J'étais sous l'impression que tu l'avais lu ! Je suis exactement comme toi pour les briques. N'aurait été de la blogosphère (me suis plus exactement où par contre), je ne suis pas sûre que j'aurais osé. Je n'ai lu aucun commentaire négatif jusqu'à date. Le pire que j'ai entendu est de Dominique Lévesque, chroniqueur livre cet été, il a beaucoup aimé en trouvant ça un peu long. D'après moi, c'est qu'il en avait trop à lire, car une fois attaché à des personnes, comment peut-on trouver ça long d'entendre de leurs nouvelles.
D'avoir les deux visions écrites des jumelles, c'est très intéressant mais celle de Ruby tarde un peu, c'est à dire qu'elle ne se décide pas tout de suite à nous écrire. J'avais un petit faible pour Ruby qui voit la vie avec plus de légèreté, ne serait-ce que par sa position physique avec sa soeur (tu comprendras mieux quand tu le liras !)
Alors, c'est un rendez-vous d'opinions, en ton temps, à ton heure.
Ah un autre qui attend bien patiemment dans ma pile à lire mais je sens que c'est moi qui vais devenir impatience et en devancer sa lecture.
Suzanne, tu vas voir que les filles, particulièrement Rose, est impatiente d'être lue. Elle y tient beaucoup.
Toujours hâte bien sûr de savoir si tu vas partager mon enthousiasme.
Très contente de lire enfin ta critique! Wow, tu as toute mon admiration pour avoir lu ça à voix haute... et félicitations à Marsi pour avoir écouté... Ayoye!!
J'ai beaucoup aimé ma lecture également (cadeau de Jules - merci Jules!). J'avais l'impression de les voir et de les "sentir" tellement c'était bien écrit. Je vais le prêter autour de moi, c'est clair!
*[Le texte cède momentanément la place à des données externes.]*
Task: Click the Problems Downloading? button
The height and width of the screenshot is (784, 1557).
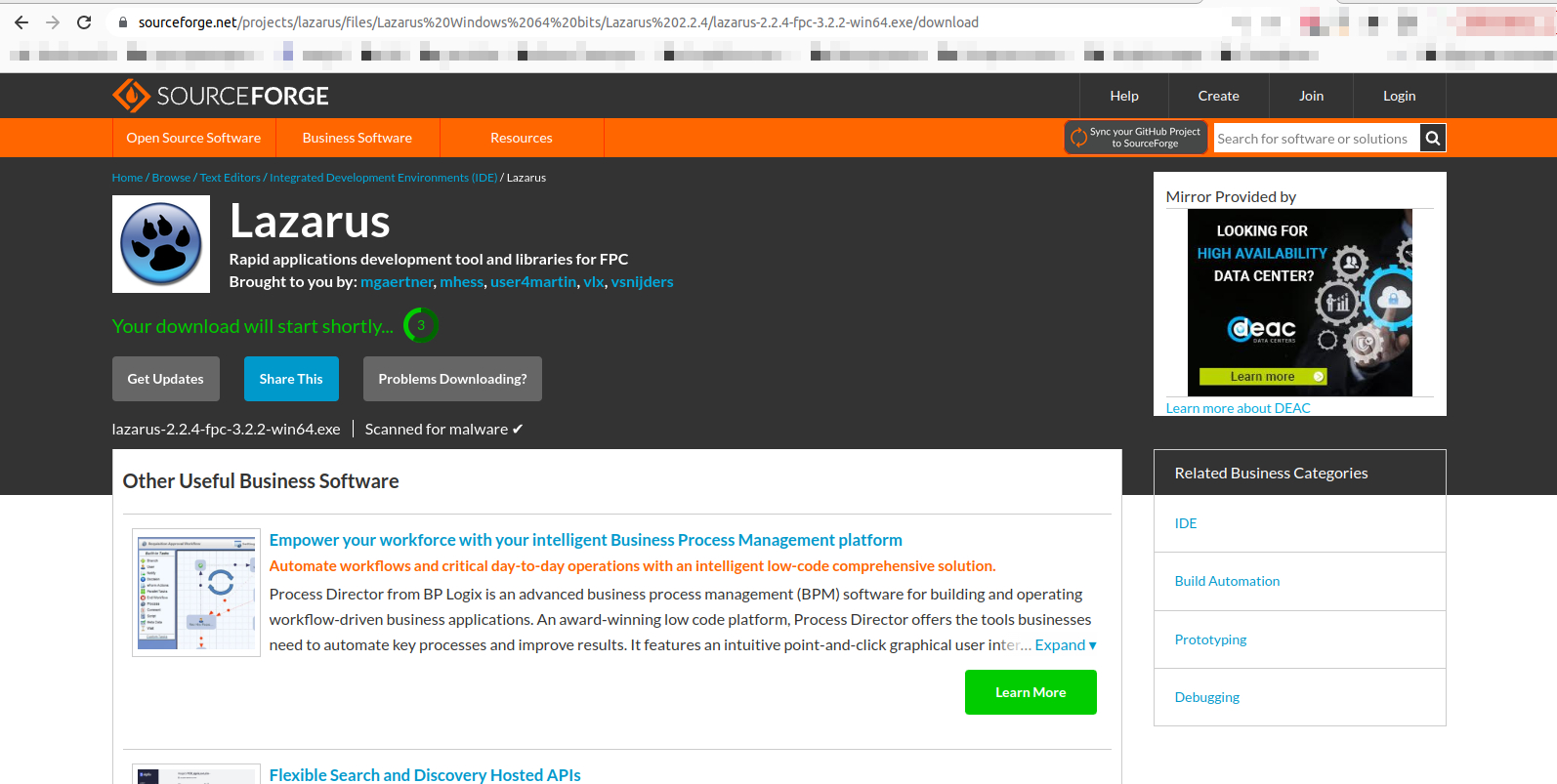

Je n'arrivais pas à me décider sur ce livre mais ça va, je suis convaincue. J'avias peur du spectaculaire et du voyeurisme, en fait... si ce n'est pas le cas, why not!!
@ Virge : Incroyable la sensation de réalité de ce roman. J'ai été lire les remerciements au commencement de ma lecture, juste pour me convaincre que ce n'était pas une autobiographie ou un duobiographie !
Pour la lecture à voix haute, je prenais soin de changer d'énergie de Rosy à Ruby. Pas la même écriture, pas la même personnalité, quand l'auteure est efficace, c'est facile.
@ Karine : Sincèrement, je pense que tu vas aimer. C'est prenant humainement. C'est même une grande leçon de vie sans aucune morale. Et puis, on sent le temps passer dans cette lecture, comme dans la vraie vie. Ça sort de l'ordinaire, je t'assure.
"La vie ordinaire qui sort de l'ordinaire" ! ça donne envie de le lire. Merci pour la découverte... et la manière alerte de ta "critique". Les femmes généralement savent bien écrire sur la vie et ces petites choses dont elle est faite. savoir ne pas passer à côté : c'est un art ! bises.
Carole, tu me tentes trop. Je sens que je ne résisterai pas longtemps, et déposerai mes pieds (doucement) sur des oeufs jusqu'à peut-être les mettre dans les plats : oui, je trouve que les femmes écrivent différemment et manie l'art du détail quotidien avec brio. Et naturel.
J'ai beaucoup aimé! C'est un roman très différent, auquel on ne s'attend pas en débutant la lecture. L'auteur en publiera un autre chez Alto bientôt. J'attends avec impatience...
Allie : Tu m'apprends là une bonne nouvelle. Une prochaine publication ? je suis preneuse !
Venise, il sort en anglais cet automne ("The Wife's Tale") et Alto publiera la traduction quelque part en 2010! Vivement!